The Supreme Court has reserved judgment on an appeal by a Nigerian woman and her unborn child against a High Court decision last month rejecting their challenge to the making of a deportation order against the woman.
The 32-year-old woman, who lives in Co Kerry, is due to give birth next May.
In his High Court judgment, Mr Justice Smyth found the case concerned the legal right of the Minister to deport a person who had failed to secure a certificate of refugee status from the State because she was pregnant. He ruled the Minister was entitled to make the disputed order.
Opposing the appeal against that decision, Mr George Birmingham SC, for the State, yesterday argued this was not a "right to life" case. Article 40.3.3 of the Constitution, which dealt with the right to life of the unborn, was clearly referable to abortion and was not an issue here.
This was a case where it was claimed this woman could not be returned to a country with an inferior health service, Nigeria, and that was not a right-to-life issue. This was really a claim that one was entitled to choose the health services which one preferred.
If this was correct, it would mean there could be no deportation of pregnant women. A pregnant woman could present herself at an airport or ferry port and argue she could not be deported.
He said the issue of this woman's pregnancy had been raised late in the day after she had gone through the asylum process and her appeal against its refusal had been rejected. The Minister was entitled to consider that pregnancy did not amount to circumstances which would require him to revoke the deportation order.
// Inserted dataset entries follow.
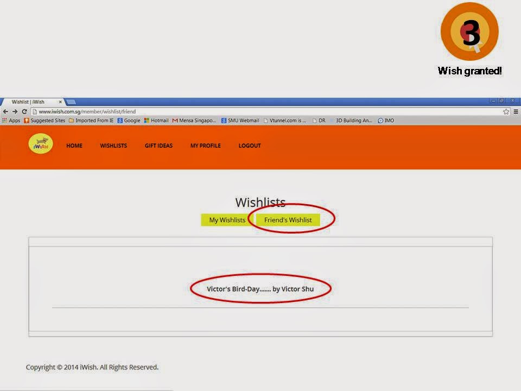
Task: Select the My Wishlists tab
Action: click(227, 220)
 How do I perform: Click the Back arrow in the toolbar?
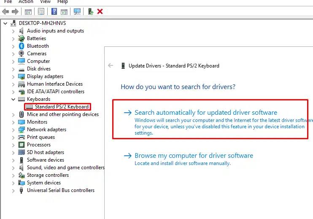coord(5,11)
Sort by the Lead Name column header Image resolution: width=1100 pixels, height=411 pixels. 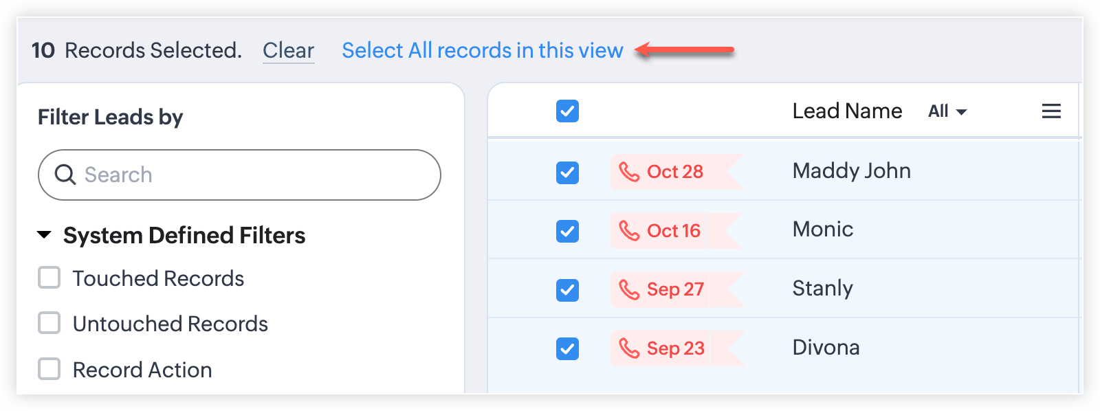tap(847, 111)
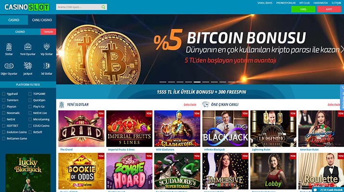Enable the Yggdrasil platform filter checkbox
The width and height of the screenshot is (344, 192).
[3, 94]
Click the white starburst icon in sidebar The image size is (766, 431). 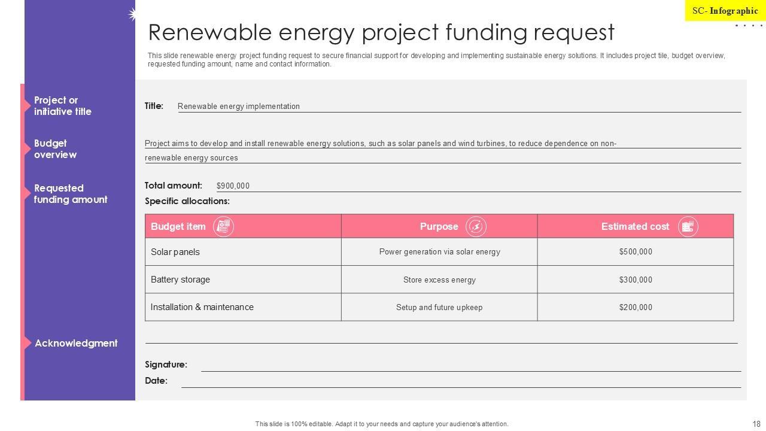coord(132,14)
Mr Birmingham also argued the unborn could not be an applicant in relation to asylum proceedings. How could one serve legal documents on the unborn or argue its position, he asked. The Constitution provided that it was the entitlement and birthright of all born on the island of Ireland to be part of the Irish nation but this had no application to persons who were not born here.
Criticism by the woman's lawyers of the handling of her application by the Refugee Legal Aid Service was not justified. Mr Birmingham further argued that lawyers for the woman and her unborn child were seeking to raise arguments for which the High Court had not granted them leave.
Earlier, in submissions for the woman, Dr Michael Forde SC argued that because the unborn child was "a person", there had to be a specific decision to deport the unborn, including the making of a deportation order. In this case, the unborn child was not the subject of any deportation order.
Ms Justice McGuinness said that brought the court back to whether this would mean the Minister would have to compulsorily test women before deportation to establish if they were pregnant. Dr Forde responded that was an "absurd proposition" which would require legislation.
If he had indicated on Monday that that would have to be done, he must have misunderstood the court. When pressed, he said if the Minister inaugurated a pregnancy-testing scheme for women facing deportation, there would be "nothing unconstitutional" about that.
Mr Richard Humphreys, also for the woman and unborn, argued she was not granted fair procedures when she applied for asylum. He contended the Refugee Legal Aid Service failed to advise her in a way she would understand of her right to a judicial review of the asylum decisions and in relation to other matters.
He also argued the process under which her application was dealt with was flawed in that the decision-makers made a number of errors of fact and breached fair procedures, including the refusal to grant an oral hearing of her application for leave to remain here.
The appeal concluded yesterday and the five-judge court reserved its decision.